In 1851, J.R. Graves called a meeting of like-minded Baptists

at the Cotton Grove Baptist Church near Jackson, Tennessee

to address five questions:

1. Can Baptists with their principles on the Scriptures,

consistently recognize those societies

not organized according to the Jerusalem church,

but possessing different government, different officers,

a different class of members, different ordinances,

doctrines and practices as churches of Christ?


2. Ought they to be called gospel churches

or churches in a religious sense?


3. Can we consistently recognize the ministers

of such irregular and unscriptural bodies as gospel ministers?


4. Is it not virtually recognizing them as official ministers

to invite them into our pulpits or by any other act

that would or could be construed as such recognition?


5. Can we consistently address as brethren

those professing Christianity

who not only have not the doctrine of Christ

and walk not according to his commandments

but are arrayed in direct and bitter opposition to them?

The majority of the gathered Baptists

resolved these questions by non-recognition of non-Baptist congregations,

and then published their findings as the "Cotton Grove Resolutions".


"Old Landmark"

1. As Baptists, we are to stand for the supreme authority

of the New Testament

as our only and sufficient rule of faith and practice.


The New Testament, and that alone,

as opposed to all human tradition in matters, both of faith and practice,

we must claim as containing the distinguishing doctrine

of our denomination

a doctrine for which we are called earnestly to contend.


2. As Baptists, we are to stand for the ordinances of Christ

as he enjoined them upon his followers,

the same in number, in mode, in order, and in symbolic meaning,

unchanged and unchangeable till he come.


3. As Baptists, we are to stand for a spiritual and regenerated church,

and that none shall be received into Christ's church,

or be welcomed to its ordinances,

without confessing a personal faith in Christ,

and giving credible evidence of piety.


The motto on our banner is:
Christ Before the Church, Blood Before Water


4. To protest, and to use all our influence against the recognition,

on the part of Baptists, of human societies as scriptural churches,

by affiliation, ministerial or ecclesiastical,

or any alliance or co-operation

that is susceptible of being apparently or logically construed

by our members, or theirs, or the world,

into a recognition of their ecclesiastical or ministerial equality

with Baptist churches.


5. To preserve and perpetuate the doctrine of the divine origin

and sanctity of the churches of Christ,

and the unbroken continuity of Christ's kingdom,

"from the days of John the Baptist until now,"

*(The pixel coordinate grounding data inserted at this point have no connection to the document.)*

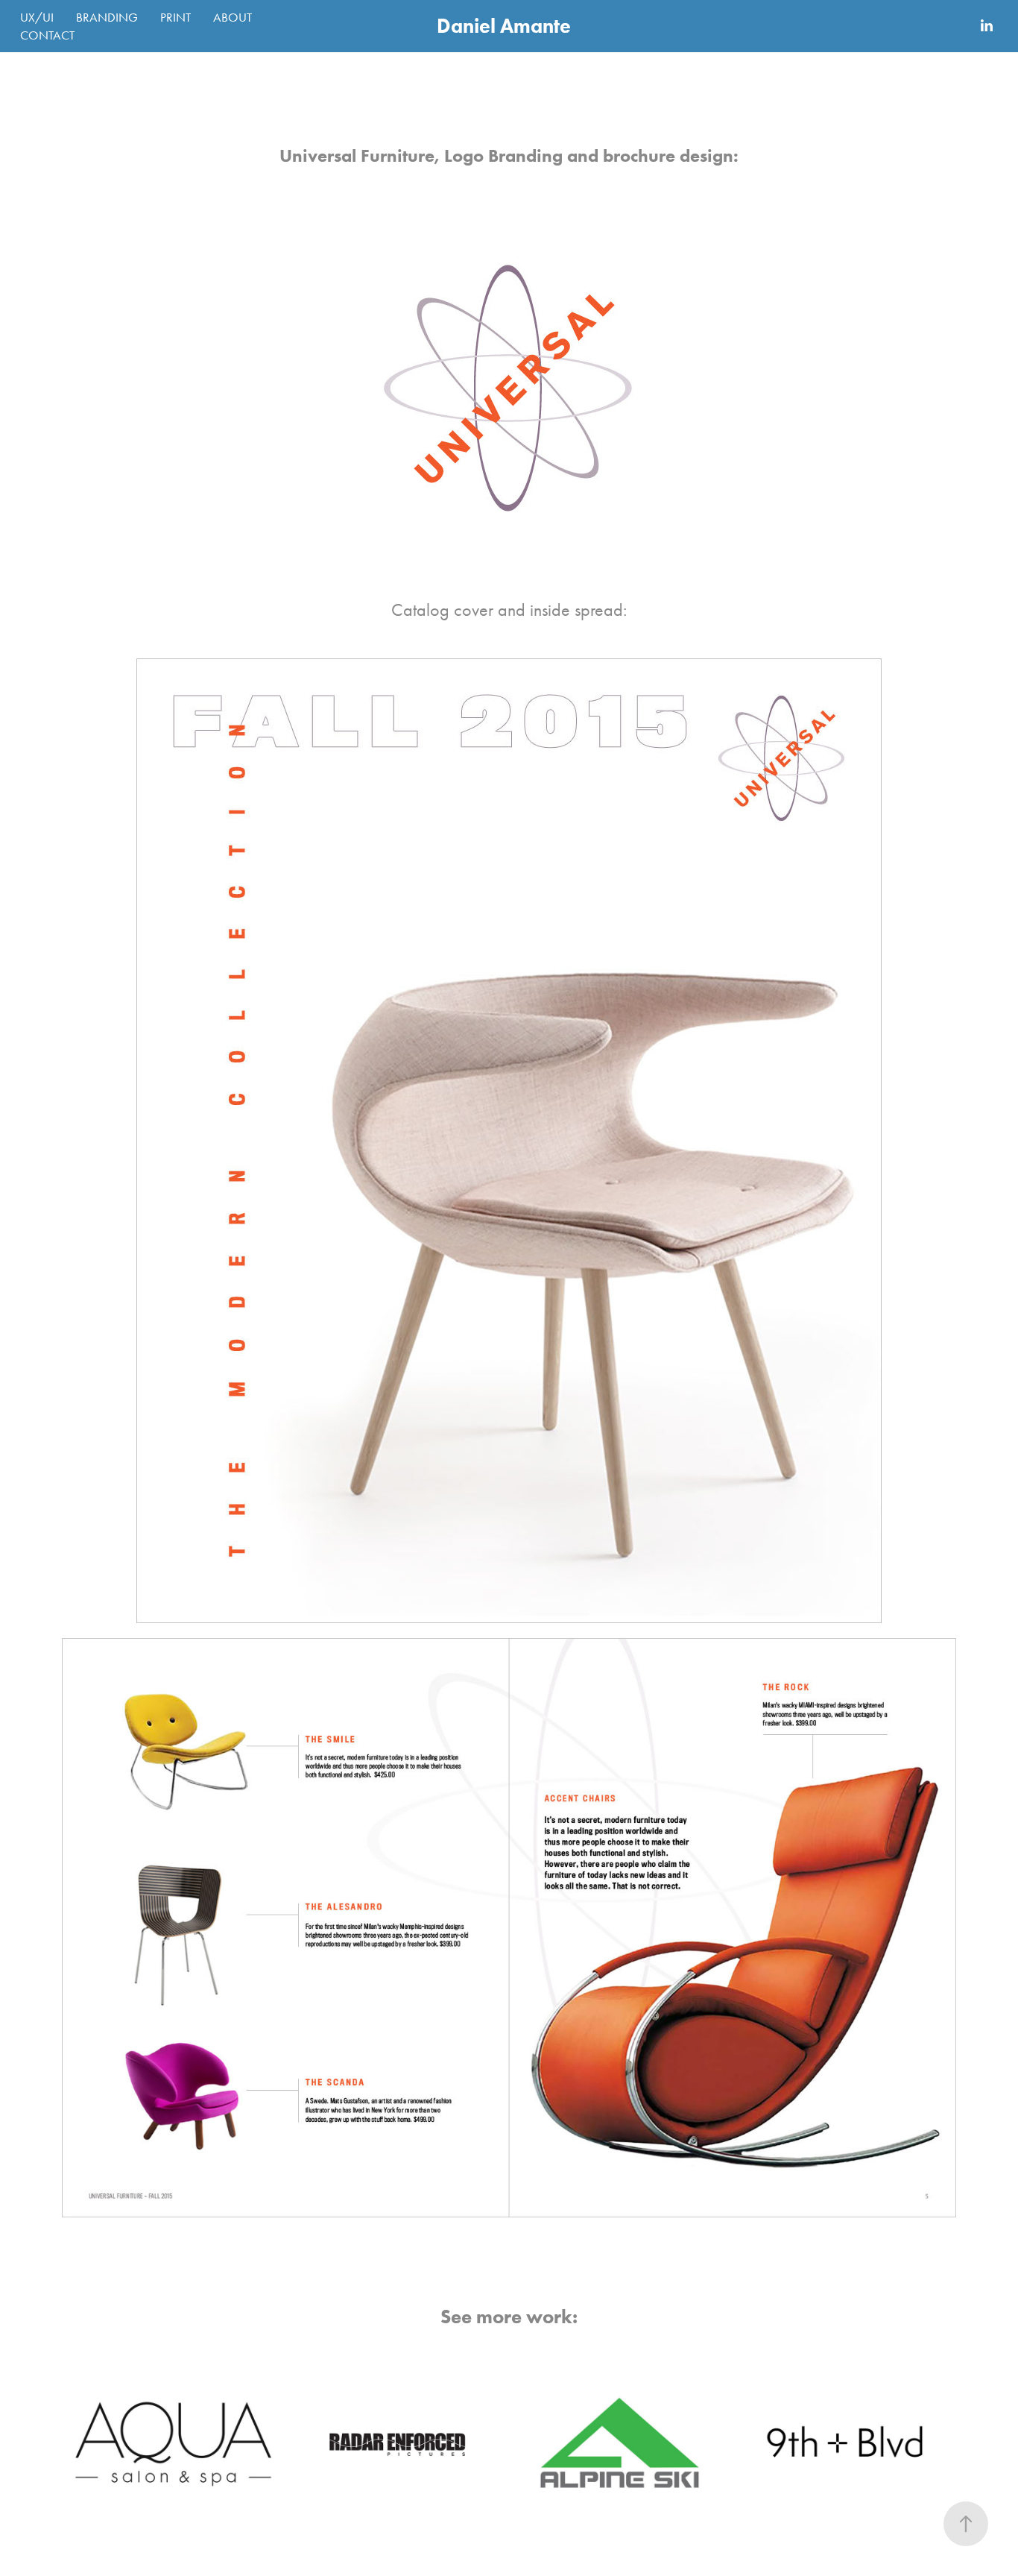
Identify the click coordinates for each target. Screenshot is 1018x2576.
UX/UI (37, 17)
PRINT (175, 17)
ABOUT (232, 17)
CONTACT (47, 35)
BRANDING (107, 17)
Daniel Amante (504, 25)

according to the express words of Christ.


6. To preserve and perpetuate the divine, inalienable,

and sole prerogatives of a Christian church,

1, To preach the gospel of the Son of God;
2, To select and ordain her own officers;
3, To control absolutely her own ordinances.


7. To preserve and perpetuate the design of baptism,

and its validity and recognition

only when scripturally administered by a gospel church.


8. To preserve and perpetuate

the true design and symbolism of the Lord's Supper,

as a local church ordinance,

and for but one purpose,

the commemoration of the sacrificial death of Christ

and not as a denominational ordinance,

or as an act expressive of our Christian or personal fellowship,

and much less of courtesy toward others.


9. To preserve and perpetuate the doctrine of a divinely called

and scripturally qualified and ordained ministry,

to pro-claim the gospel, and to administer the ordinances,

not upon their own responsibility,

but for, and under the direction of, local churches alone.


10. To preserve and perpetuate

that primitive fealty and faithfulness to the truth,

that shunned not to declare the whole counsel of God,

and to teach men to observe all things whatsoever Christ commanded

to be believed and obeyed.

Not the belief and advocacy of one or two of these principles,

as the marks of the divinely patterned church,

but the cordial reception and advocacy of all of them,

constitute a full "Old Landmark Baptist."